What is a backlink in simple terms?
A backlink is a link from another website to yours. If another site links to one of your pages, that page has a backlink. Search engines treat each one as a signal that another site found your content worth pointing to, which is why backlinks influence how well your pages rank.
What is the difference between a dofollow and a nofollow backlink?
A dofollow link passes ranking signal (authority) to the destination page. A nofollow link includes a rel="nofollow" tag that tells search engines not to pass full credit, commonly used on ads, paid placements, and user-generated content. Nofollow links still drive traffic and support a natural link profile, but they don't pass authority the same way dofollow links do.
Do backlinks still matter for SEO in 2026?
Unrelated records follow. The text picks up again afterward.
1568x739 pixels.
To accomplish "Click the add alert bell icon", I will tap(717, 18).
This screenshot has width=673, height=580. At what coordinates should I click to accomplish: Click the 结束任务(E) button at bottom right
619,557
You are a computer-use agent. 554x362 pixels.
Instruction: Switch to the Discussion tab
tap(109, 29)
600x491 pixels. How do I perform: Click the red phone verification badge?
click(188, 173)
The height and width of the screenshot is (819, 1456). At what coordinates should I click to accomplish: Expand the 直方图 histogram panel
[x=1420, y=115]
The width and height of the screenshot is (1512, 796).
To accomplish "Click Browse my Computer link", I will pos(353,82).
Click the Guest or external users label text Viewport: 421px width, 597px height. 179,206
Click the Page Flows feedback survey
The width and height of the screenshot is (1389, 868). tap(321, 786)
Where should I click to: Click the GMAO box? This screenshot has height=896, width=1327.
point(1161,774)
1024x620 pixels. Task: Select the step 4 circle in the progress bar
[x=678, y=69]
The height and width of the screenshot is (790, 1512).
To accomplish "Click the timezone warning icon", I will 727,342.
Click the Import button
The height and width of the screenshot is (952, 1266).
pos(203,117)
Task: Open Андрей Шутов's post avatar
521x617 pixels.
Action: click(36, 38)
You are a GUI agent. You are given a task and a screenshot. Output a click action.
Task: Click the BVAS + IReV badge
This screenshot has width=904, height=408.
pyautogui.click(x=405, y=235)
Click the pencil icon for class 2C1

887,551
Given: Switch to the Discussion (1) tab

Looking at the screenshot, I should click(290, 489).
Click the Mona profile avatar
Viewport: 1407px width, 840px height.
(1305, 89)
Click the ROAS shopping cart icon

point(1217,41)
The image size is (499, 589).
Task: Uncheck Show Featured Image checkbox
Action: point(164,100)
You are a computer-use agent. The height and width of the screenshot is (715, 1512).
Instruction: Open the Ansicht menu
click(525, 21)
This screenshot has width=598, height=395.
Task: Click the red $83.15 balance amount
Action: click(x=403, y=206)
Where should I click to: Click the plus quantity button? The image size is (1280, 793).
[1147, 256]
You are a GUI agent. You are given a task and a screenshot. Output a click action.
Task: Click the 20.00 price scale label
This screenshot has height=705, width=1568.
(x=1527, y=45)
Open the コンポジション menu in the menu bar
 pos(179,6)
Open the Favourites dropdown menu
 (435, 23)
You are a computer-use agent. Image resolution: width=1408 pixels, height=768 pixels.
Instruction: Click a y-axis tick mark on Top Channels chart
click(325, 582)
Yes. Backlinks are still one of Google's strongest ranking signals, and top-ranking pages consistently carry more high-quality links than the pages beneath them. The difference in 2026 is that quality, topical relevance, and editorial placement decide a link's value, not sheer quantity. They also help shape whether AI engines cite your brand in their answers.
How many backlinks do I need to rank?
There's no magic number, and chasing one is the wrong move. A page can outrank competitors with far fewer links if those links come from authoritative, topically relevant sites. Ten strong, relevant backlinks routinely beat a thousand cheap or unrelated ones. Focus on the quality and relevance of who links to you, not the count.
Are backlinks worth paying for?
Buying links directly violates Google's guidelines and can get your site penalized, so no, not as a shortcut. What is worth investing in is the work that earns links: link-worthy content, digital PR, and outreach to relevant sites. You're paying for the strategy and the effort, not for the links themselves. Anyone selling bulk links by the hundred is selling you risk.
What is a toxic backlink?
A toxic backlink is a link from a spammy, manipulative, or irrelevant source, think link farms, private blog networks, and paid link schemes. Instead of helping, these links can hurt your rankings or trigger a penalty. A clean link profile occasionally needs toxic links disavowed or removed. With backlinks, the wrong ones are worse than none.
How are backlinks connected to domain authority?
Backlinks are the primary input behind third-party authority scores. Domain authority is a metric (from tools like Moz and Ahrefs, not Google itself) that estimates a site's overall ranking strength, largely based on the quantity and quality of sites linking to it. Earn strong, relevant backlinks over time and your authority score tends to climb with it.